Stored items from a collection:
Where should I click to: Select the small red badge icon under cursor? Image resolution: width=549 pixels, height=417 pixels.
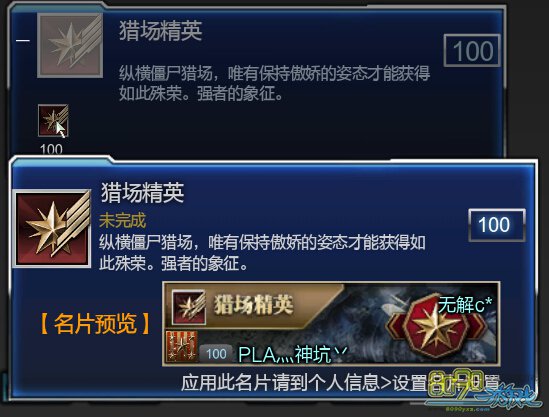pyautogui.click(x=53, y=120)
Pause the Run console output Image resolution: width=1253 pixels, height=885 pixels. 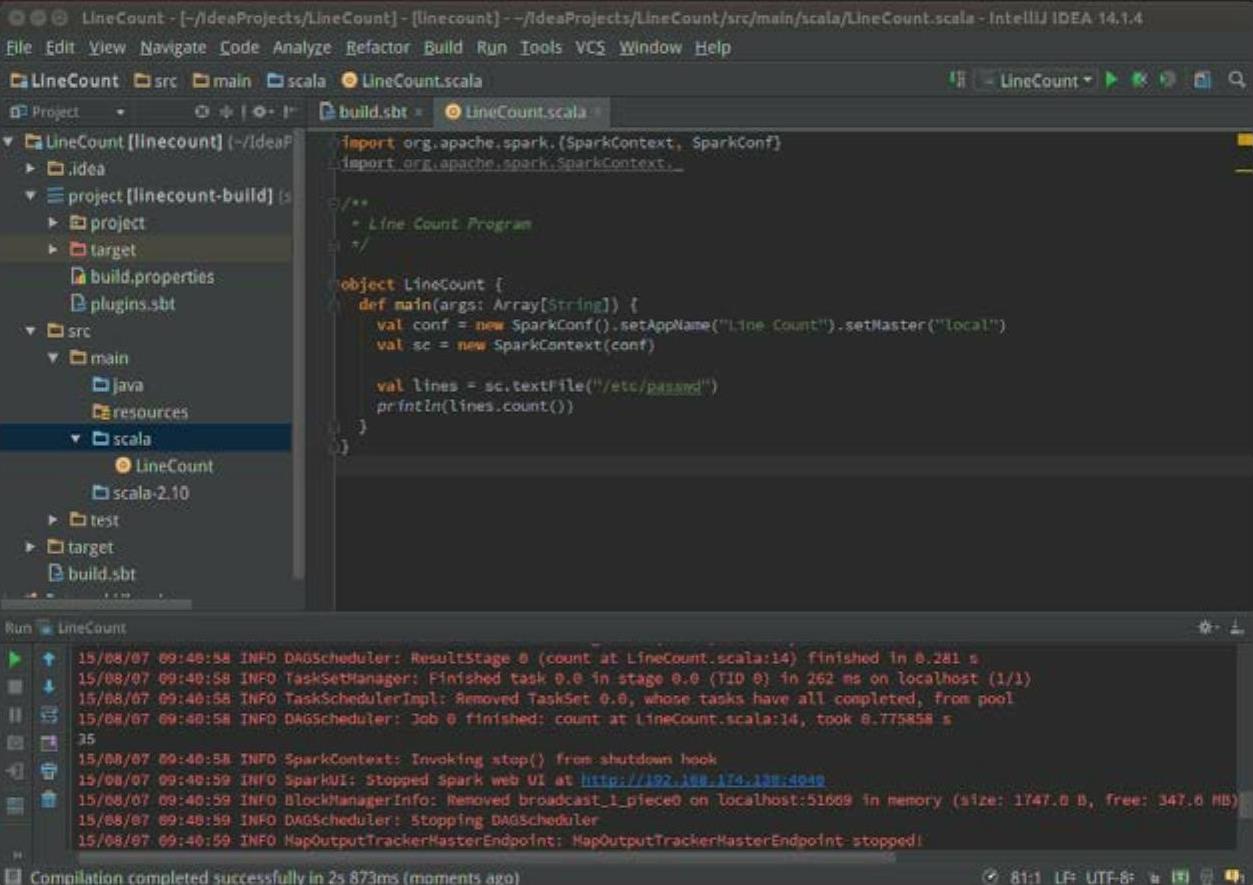(x=15, y=715)
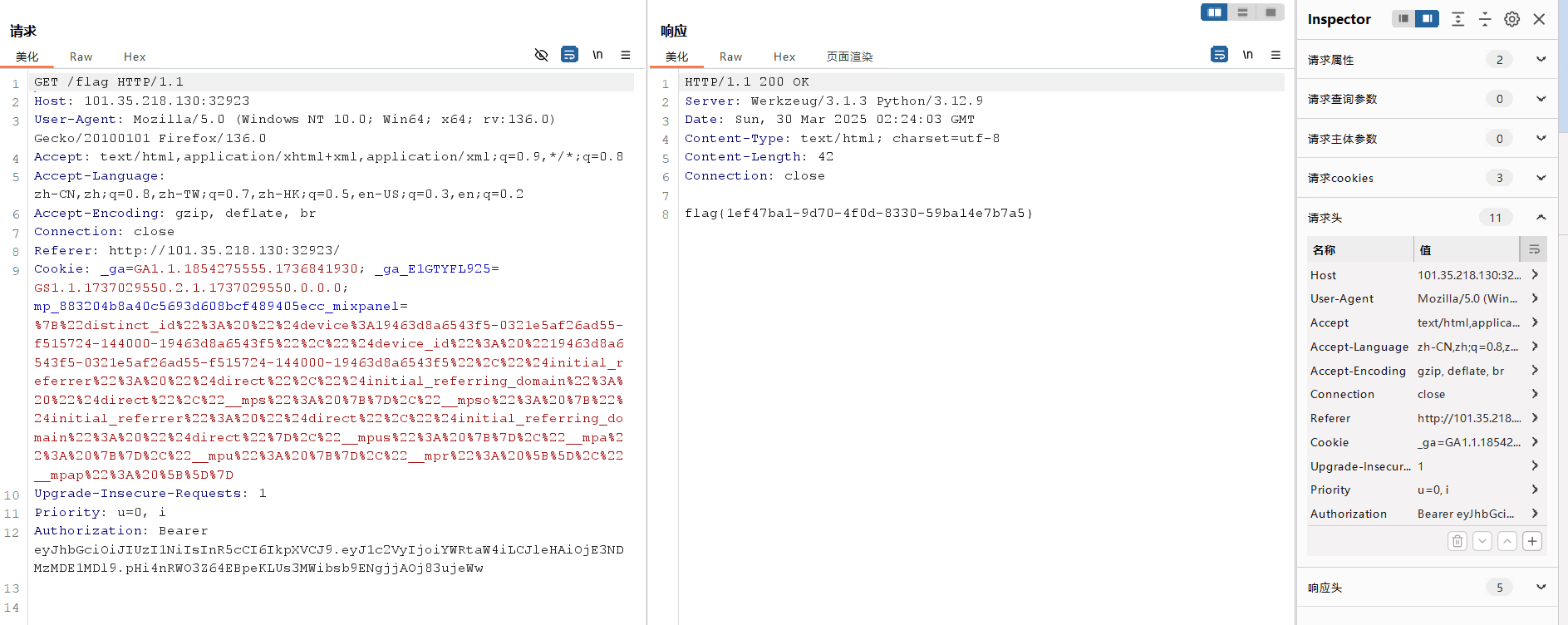This screenshot has height=625, width=1568.
Task: Open the response editor hamburger menu
Action: pos(1276,55)
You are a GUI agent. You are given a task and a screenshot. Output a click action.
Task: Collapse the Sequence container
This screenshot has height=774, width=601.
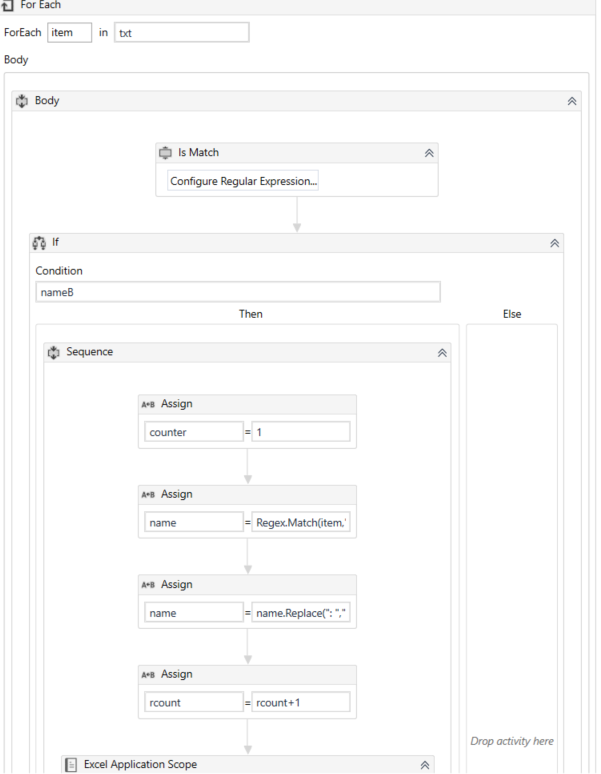441,352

- [Work instructions]:
Output, exactly and without pictures, the lines above that run from the one containing "Task: Collapse the Sequence container" through the last line of the entries, inclusive.

- [Answer to the problem]:
Task: Collapse the Sequence container
This screenshot has height=774, width=601.
441,352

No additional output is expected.